Federal Budget 2014-15: Business tax


Federal Budget 2014-15

Business tax

As expected, from a business taxation perspective, the Treasurer has continued to reposition existing tax policies with no major surprises or changes.

The more important focus for business will be the White Paper on the Reform of Australia's Tax System, which will provide a longer term considered approach to tax reform and which is due prior to the next election.

Increase in the fringe benefits tax (FBT) rate

As the Government has introduced a 2% Temporary Budget Repair (TBR) levy payable by individuals whose taxable income exceeds $180,000 per annum, it is not surprising the Government has also announced an increase in the FBT rate from 47% to 49% in the Budget. This increase is applicable to FBT years commencing 1 April 2015 and onwards.

This change will ensure that the FBT rate remains aligned to the top marginal tax rate plus the Medicare levy plus the TBR levy, so that there is no advantage to an employee and no loss to the Government’s revenue if a benefit is provided by an employer instead of the employee acquiring it from the after-tax income. However, we note that there is a nine month window where the FBT rate (47%) will remain lower than the top marginal tax rate plus levies (49%).

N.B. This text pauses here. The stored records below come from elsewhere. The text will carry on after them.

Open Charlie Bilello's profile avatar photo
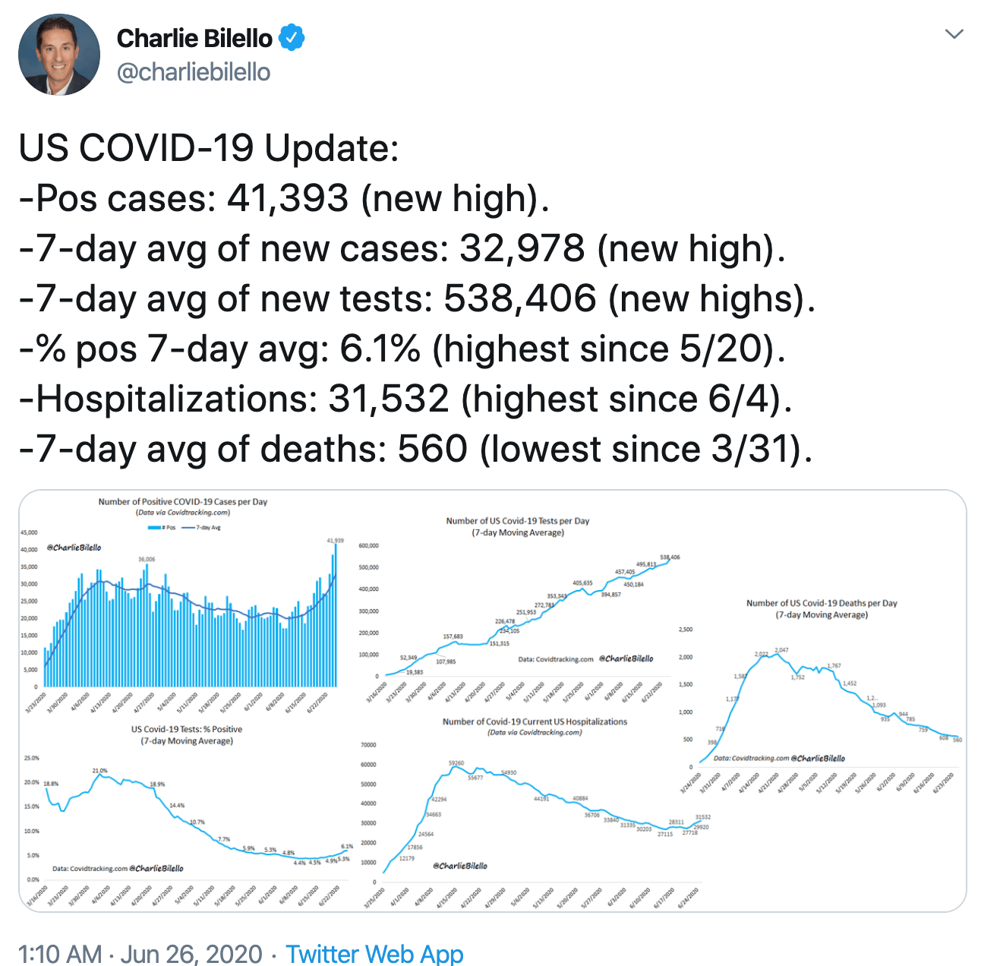Viewport: 981px width, 966px height. pos(59,54)
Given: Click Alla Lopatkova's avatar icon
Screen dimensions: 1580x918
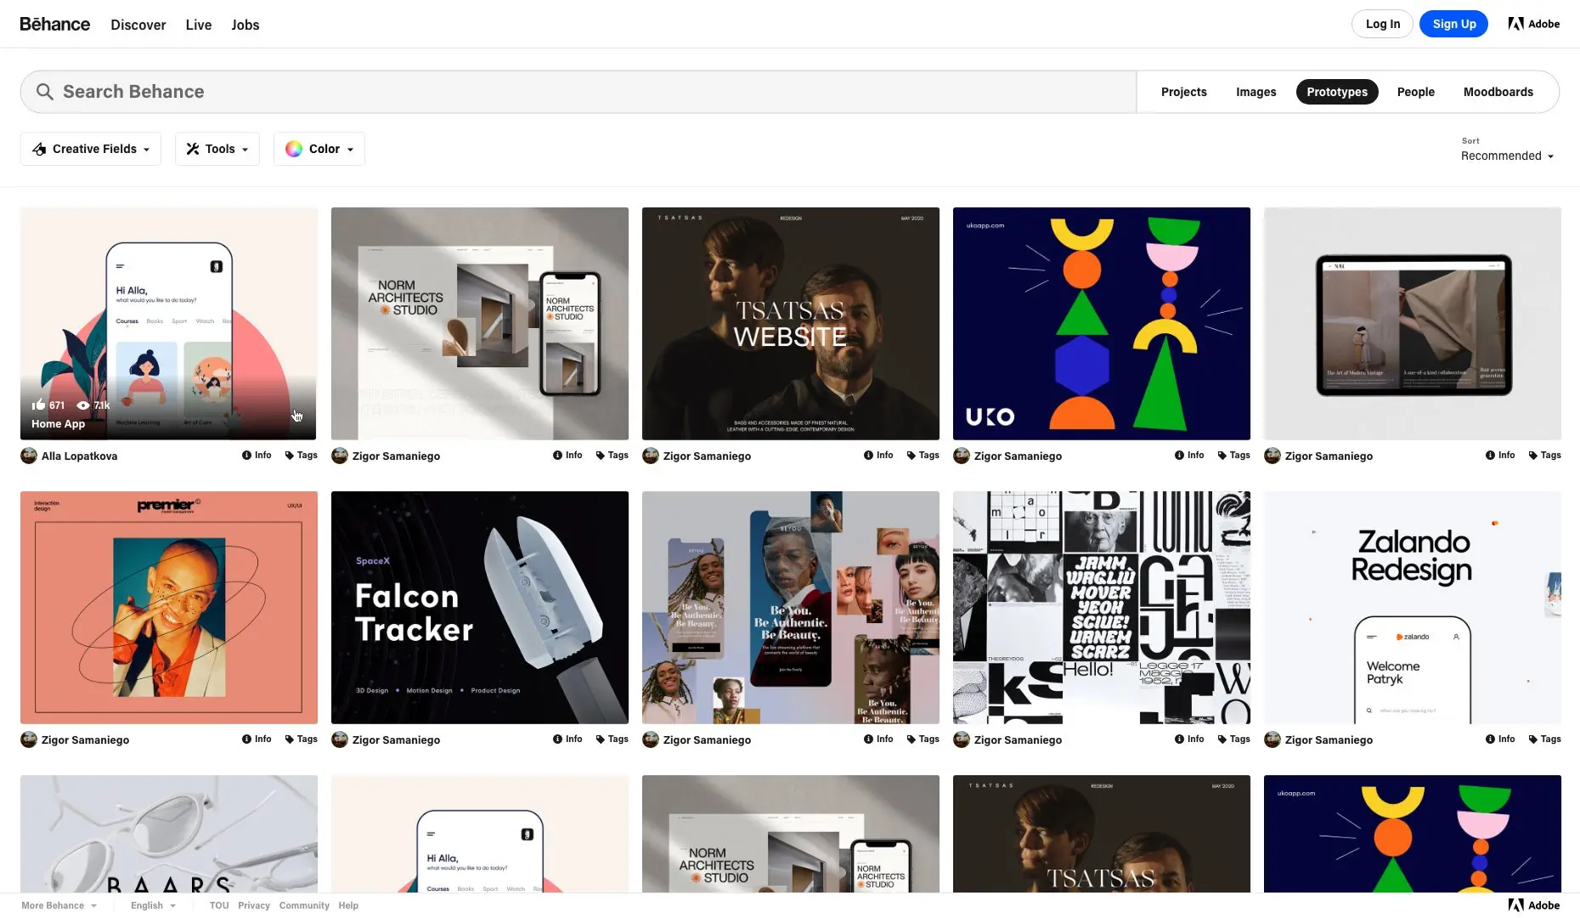Looking at the screenshot, I should pos(28,456).
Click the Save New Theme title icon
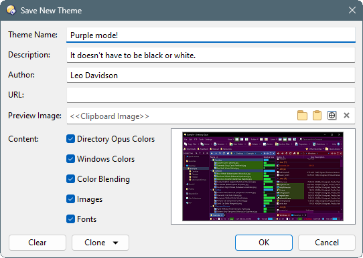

The increase in the FBT rate will directly impact both the Type 1 and Type 2 gross-up factors. The Type 1 gross-up factor applies to employers who are entitled to claim GST input tax credits in respect of the fringe benefits provided and will increase from 2.0802 to 2.1463. The Type 2 gross-up factor applies to benefits where the provider is not entitled to claim a GST input tax credit and will increase from 1.8868 to 1.9608.

For the purpose of reporting fringe benefits on employee payment summaries, from 1 April 2015 the taxable value will be grossed-up by the new Type 2 factor of 1.9608.  This will apply where the taxable value of the aggregate fringe benefits of an employee exceeds $2,000.

The Treasurer also announced that the cash value of benefits received by employees of rebateable employers (public benevolent institutions and health promotion charities, public and not-for-profit hospitals, public ambulance services and certain other tax-exempt entities) will be protected by increasing the annual FBT caps. These are currently $17,000 or $30,000 and the new cap levels have not been announced.

Rebateable employers are currently entitled to reduce their gross FBT payable by 48%. This rebate rate will be aligned with the FBT rate from 1 April 2015.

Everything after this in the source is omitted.